Pendant le confinement en 2020, le Forum des femmes citoyennes et engagées pour la gouvernance, la démocratie et le développement (FOFECEGDD) a recensé plus de 350 cas de violences domestiques et lancé des alertes. Cette année, la structure a mené un plaidoyer pour la mise en place des mesures urgentes. 

« Au cours du premier semestre de l’année, nous avons pensé qu’il était important de plaider d’abord pour la mise en place des mesures urgentes. Il fallait privilégier les solutions palliatives à ce fléau parce qu’en ce temps-là les conditions n’étaient pas très propices pour demander une loi. Il fallait avoir des données suffisantes notamment. Parmi les points obtenus, nous pouvons citer la réactivation de la ligne verte (122), le lancement de la campagne tolérance zéro immédiate, et autres, » renseigne Marie Lukusa Kadima, coordonnatrice du Forum. 

En route vers la proposition de loi 

Sofepadi travaille actuellement avec une consultante juridique pour la mise en place du cadre légal. Celle-ci a fait une révision des lois existantes et ce qu’il faudrait y ajouter. A Kinshasa, un premier draft a été présenté aux acteurs de la société civile, aux défenseurs des droits humains et des droits des femmes, au cours d’un atelier  au début du mois. 

« Des critiques ont été faites et des amendements à apporter. En ce moment, la consultante rassemble tous les éléments relevés au cours de l’atelier. Après cela, nous pourrions chercher des endosseurs, notamment les membres du parlement, mener des plaidoyers afin d’atteindre nos objectifs » a ajouté Sandrine Lusamba.  

A Marie Lukusa d’ajouter, « nous sommes actuellement au début des travaux pour l’obtention d’un cadre légal. Nous avons impliqué le Conseil supérieur de la magistrature, certains députés nationaux, les ministères du genre et de la justice. Nous préparons le texte qui sera amendé par les experts de ces deux ministères. » 

En quoi cette loi sera-t-elle importante ? 

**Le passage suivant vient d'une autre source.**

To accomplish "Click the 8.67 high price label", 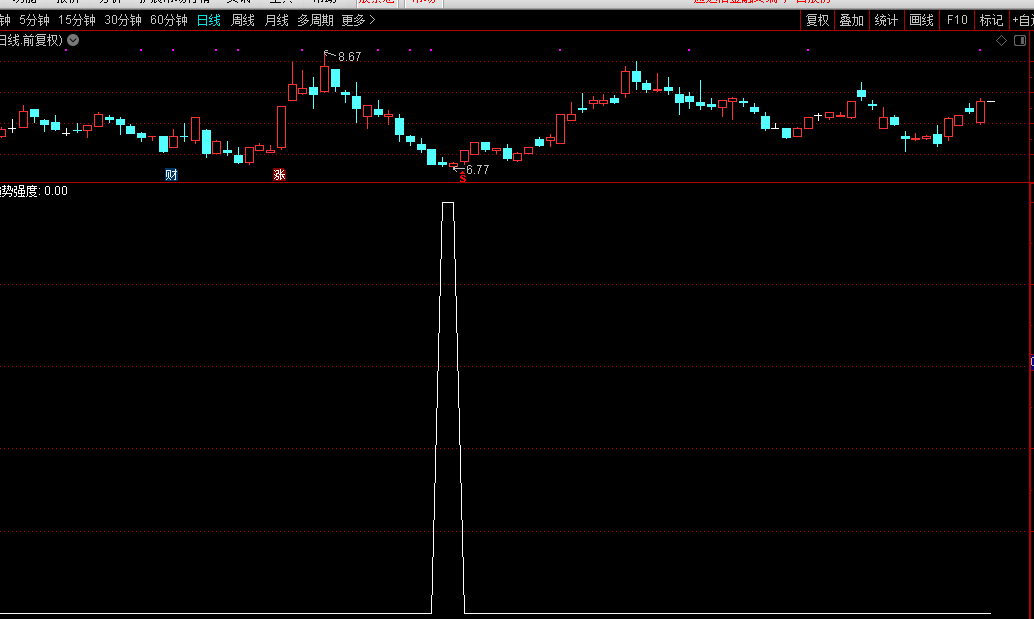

« Il nous faut obtenir cette loi car elle va définir spécifiquement les violences domestiques qui ne se trouvent pas dans l’arsenal juridique congolais. Il y a cependant des infractions dans le Code pénal congolais qui sont assimilées à ces violences. Aussi longtemps que les faits ne seront pas dits spécifiquement par une loi, aucun magistrat, aucun juge ne pourra mener une procédure judiciaire » a souligné Marie Lukusa Kadima. 

Parmi les recommandations de l'ONU pour réduire la violence domestique (qu’elle assimile aussi aux violences conjugales), il y a notamment le fait de veiller à ce que l’appareil judiciaire continue de poursuivre les coupables, d’ajouter les centres d’hébergement à la liste des services essentiels, de faire en sorte que les femmes puissent demander de l’aide de manière sûre, sans que ceux qui les maltraitent s’en rendent compte, d’éviter de libérer les prisonniers condamnés pour violence à l'égard des femmes sous quelque forme que ce soit, ainsi que d’intensifier les campagnes de sensibilisation du public, en particulier celles ciblant les hommes et les garçons.